Deutlich leichter lässt sich allerdings prognostizieren, dass auch der Boulevard bald wieder einsteigen wird ins Spektakel mehr oder weniger starker Schlagzeilen, und das zuletzt dann, mit gebührendem zeitlichen Abstand, auch das Stuttgarter Lokalmedium sich irgendwie an die Sache dranhängt. Denn ihre bevorzugten Kanäle füttern sie beim VfB immer alle, und jeder kennt halt irgendwen bei der Presse zum so genannten Durchstechen – ein Phänomen, das der Verein nicht exklusiv hat, sondern das quasi branchenimmanent ist. Und dass in der Branche namens Profifußball nicht ausschließlich die Besten der Besten arbeiten, die Integersten unter den Integren, das ist ja nun auch mehr Gemeinplatz denn Geheimnis.

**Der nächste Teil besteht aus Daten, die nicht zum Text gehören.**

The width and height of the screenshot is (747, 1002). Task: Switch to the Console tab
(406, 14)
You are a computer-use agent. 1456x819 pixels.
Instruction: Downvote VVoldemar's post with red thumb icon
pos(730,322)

Wie sie nach der mit vereinten Kräften und permanenter Unterbietung auch noch der niedersten moralischen Standards hinbekommenen Absägung des Presidente Claus Vogt allerdings den bislang noch nicht durch besondere Halbseidenheit aufgefallenen Ludwigsburger Landrat Allgaier überreden konnten, sich als Interimspräsident zur Verfügung zu stellen, das ist wohl eines der größeren Rätsel der jüngeren Cannstatter Fußballgeschichte. Dass aber Dietmar Allgaier diese Entscheidung eher früher als später bereuen würde, das war abzusehen.  

Alex Allgewalt und Palpatine Porth

Denn im März 2025 ist Mitgliederversammlung beim VfB, und damit da nicht irgendwelche ganz arg freien Radikalen mit Erfolgsaussichten kandidieren können, musste man bzw. musste der neue Stuttgarter Allgewaltige (operativ) Alex Wehrle den Landrat Allgaier natürlich überreden, entgegen seiner ursprünglichen Ankündigung doch anzutreten für eine weitere, diesmal ganz reguläre Amtszeit als Präsident des Vereins und Vorsitzender des Aufsichtsrats. Und weil man, wie das Sprichwort sagt, zwar alleine manchmal schneller ist, aber gemeinsam weiter kommt, hat der Allgewaltige (operativ) sich keinen Geringeren als Wilfried „Palpatine“ Porth dazugeholt, gemeinsam den Landrat zu überzeugen.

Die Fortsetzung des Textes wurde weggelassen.